• What you will do: Only a number is expected: how many lines in the data below contain the word "Given".

• Available records:
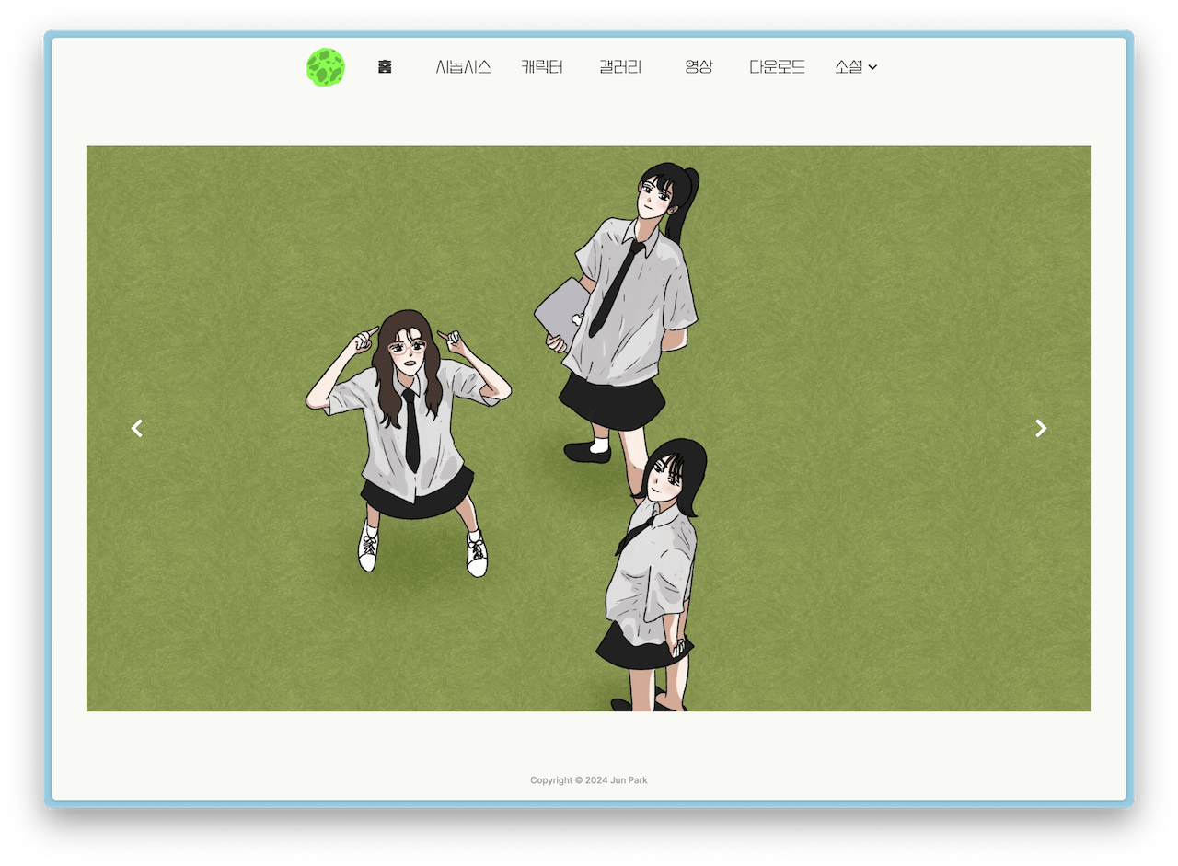
Task: Click the green moon logo icon
Action: click(x=326, y=67)
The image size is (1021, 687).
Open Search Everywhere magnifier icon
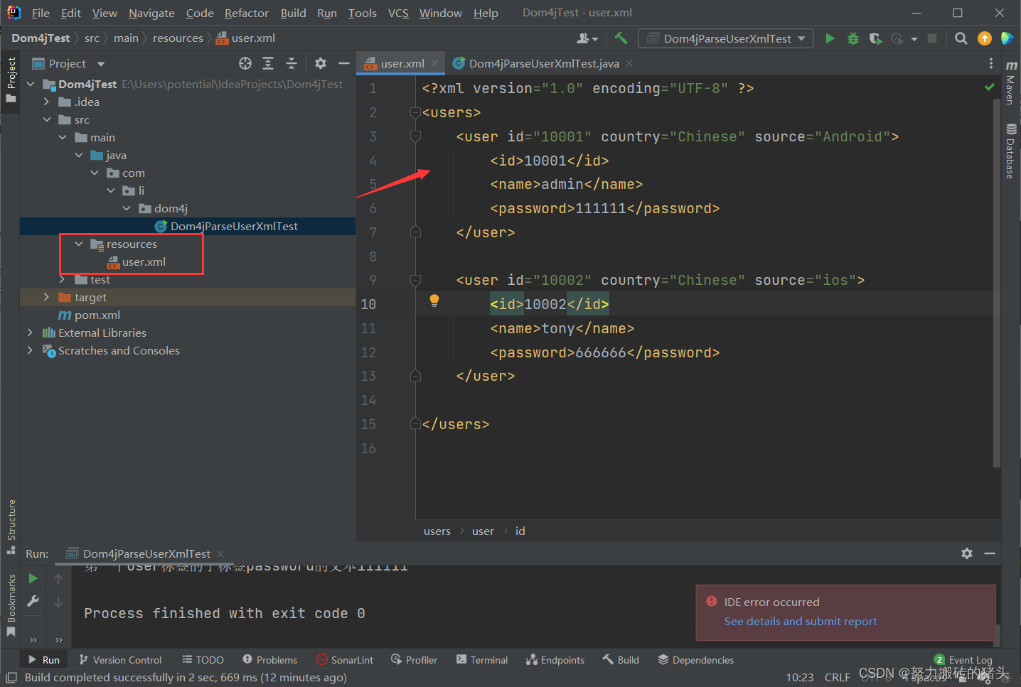pos(961,38)
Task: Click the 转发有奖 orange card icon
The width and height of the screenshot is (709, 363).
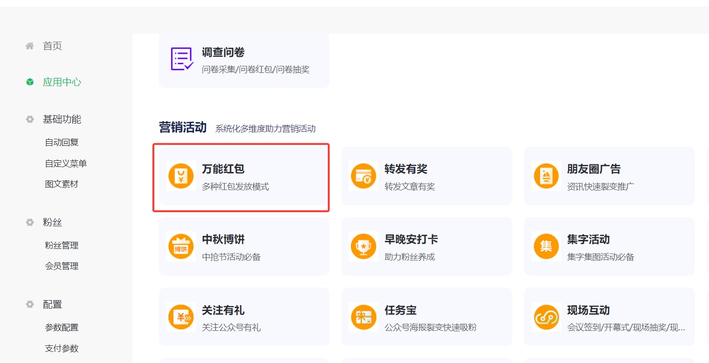Action: [363, 176]

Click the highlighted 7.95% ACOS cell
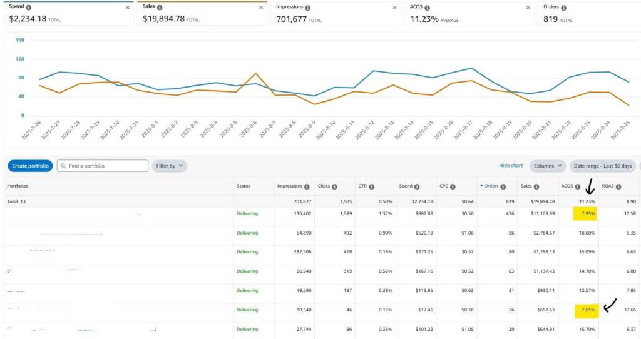tap(585, 214)
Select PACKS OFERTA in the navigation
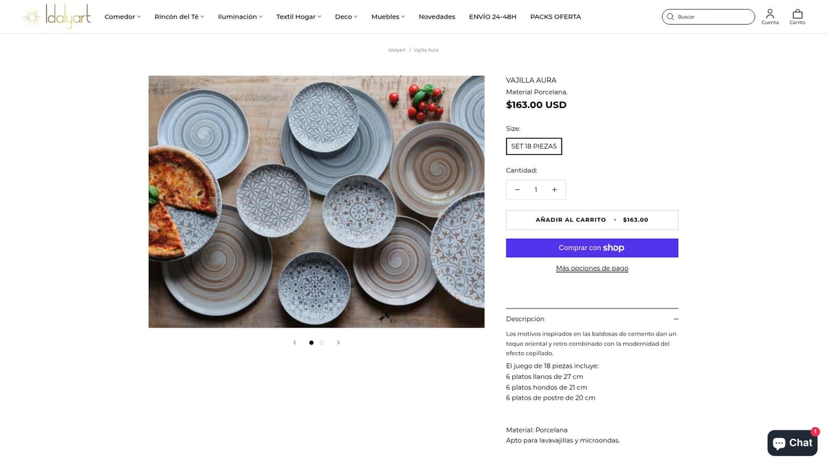Image resolution: width=827 pixels, height=465 pixels. pyautogui.click(x=555, y=16)
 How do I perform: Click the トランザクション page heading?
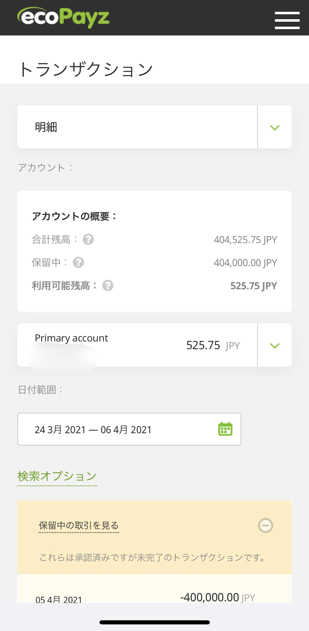86,69
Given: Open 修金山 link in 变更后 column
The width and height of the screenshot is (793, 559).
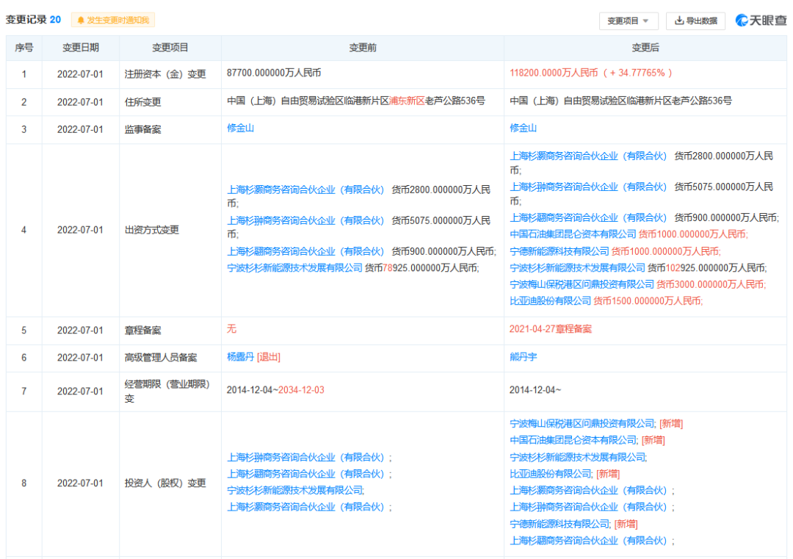Looking at the screenshot, I should 523,128.
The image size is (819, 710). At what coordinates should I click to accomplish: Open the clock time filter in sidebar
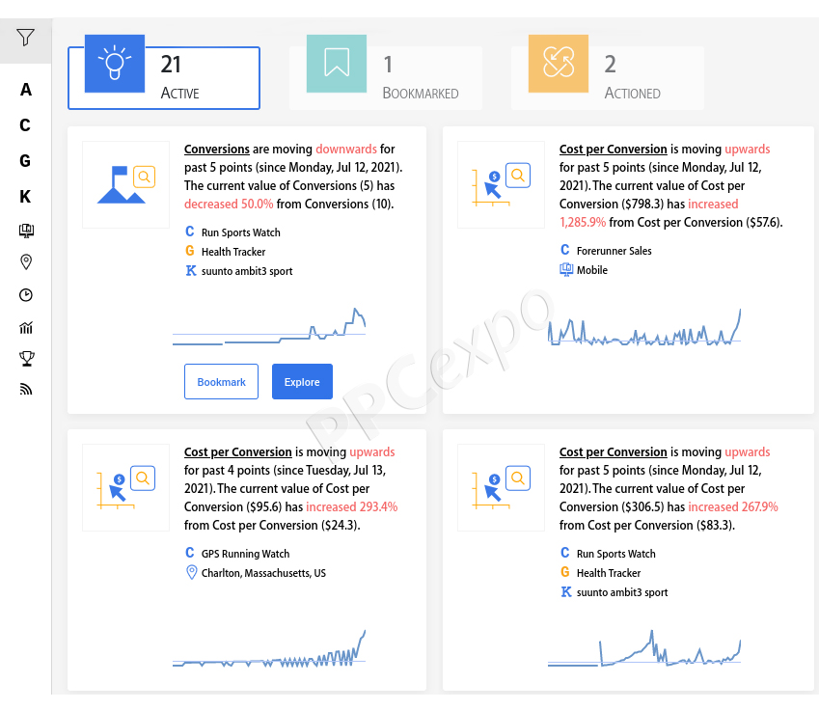coord(26,295)
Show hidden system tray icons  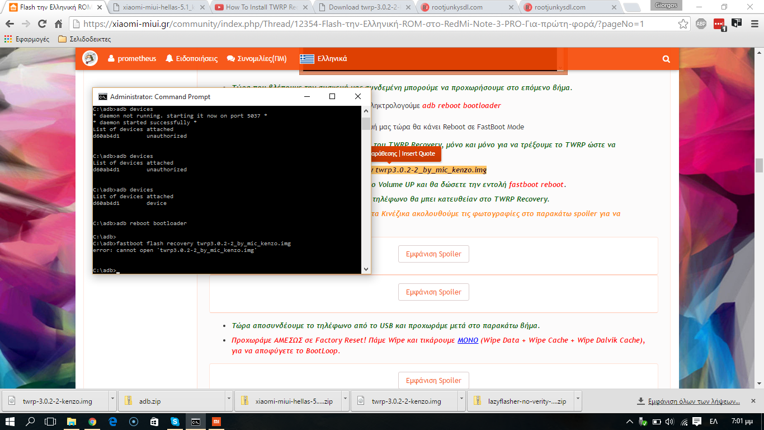pyautogui.click(x=630, y=422)
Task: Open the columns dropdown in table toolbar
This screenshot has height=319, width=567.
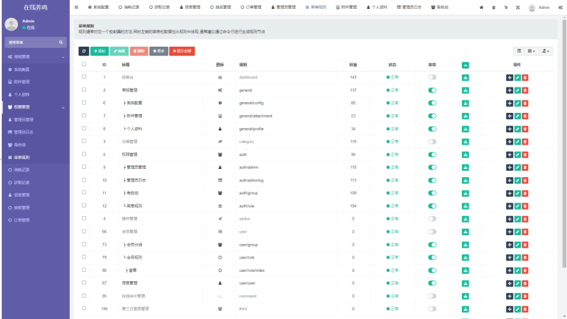Action: (x=532, y=50)
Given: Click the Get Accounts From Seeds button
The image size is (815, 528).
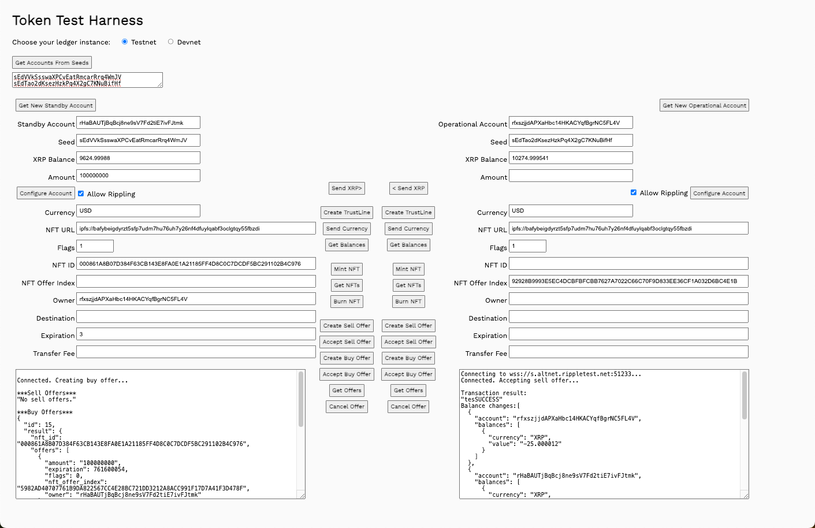Looking at the screenshot, I should point(52,62).
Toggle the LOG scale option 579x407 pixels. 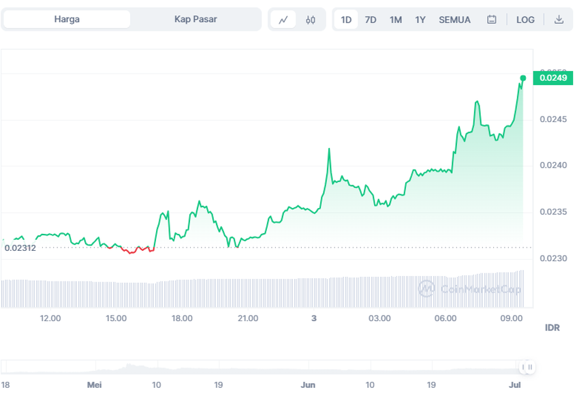[x=525, y=20]
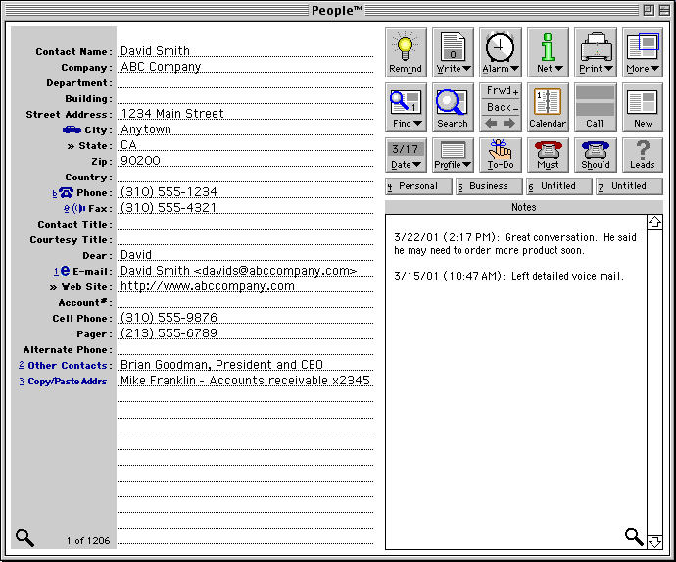Click the magnifier icon in Notes panel
This screenshot has height=562, width=676.
click(634, 536)
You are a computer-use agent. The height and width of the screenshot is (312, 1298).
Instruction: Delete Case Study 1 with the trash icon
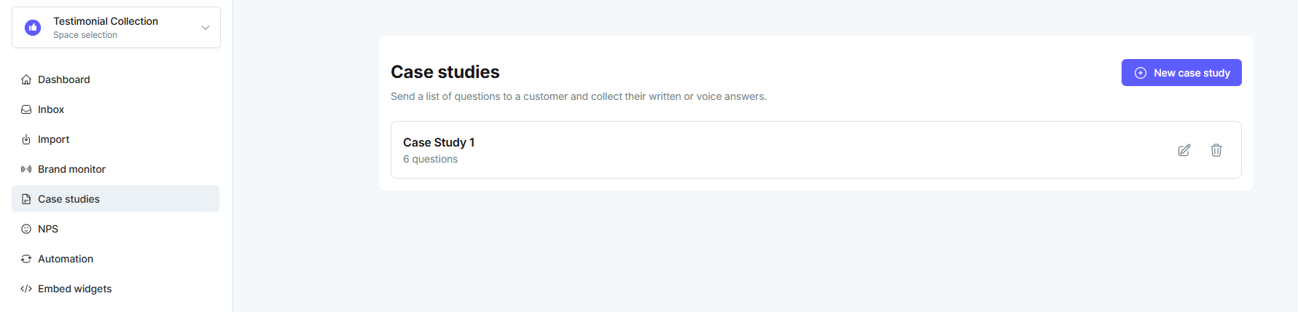click(x=1216, y=150)
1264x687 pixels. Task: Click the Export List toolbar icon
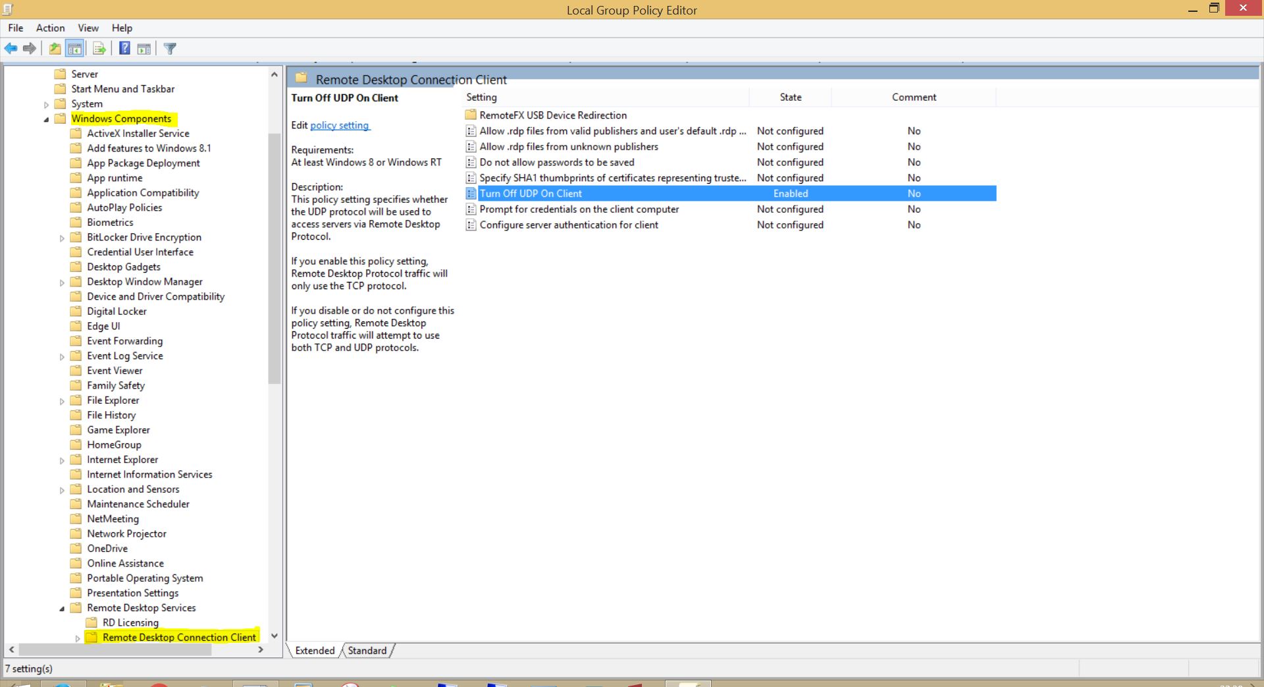[99, 48]
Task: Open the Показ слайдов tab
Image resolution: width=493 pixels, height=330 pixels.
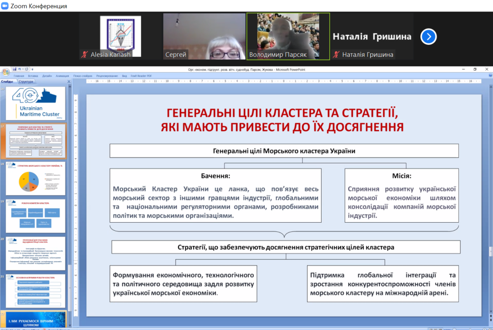Action: point(83,76)
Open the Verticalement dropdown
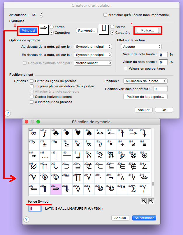The height and width of the screenshot is (235, 183). 93,63
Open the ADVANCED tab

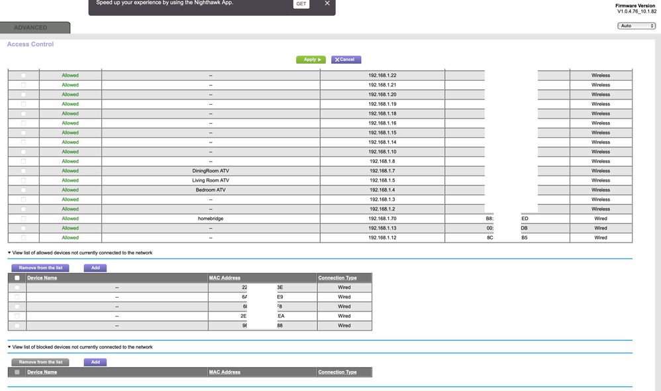[x=34, y=28]
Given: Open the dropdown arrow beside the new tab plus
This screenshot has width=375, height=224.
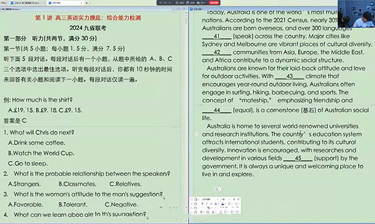Looking at the screenshot, I should click(x=89, y=3).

• Expected answer: 3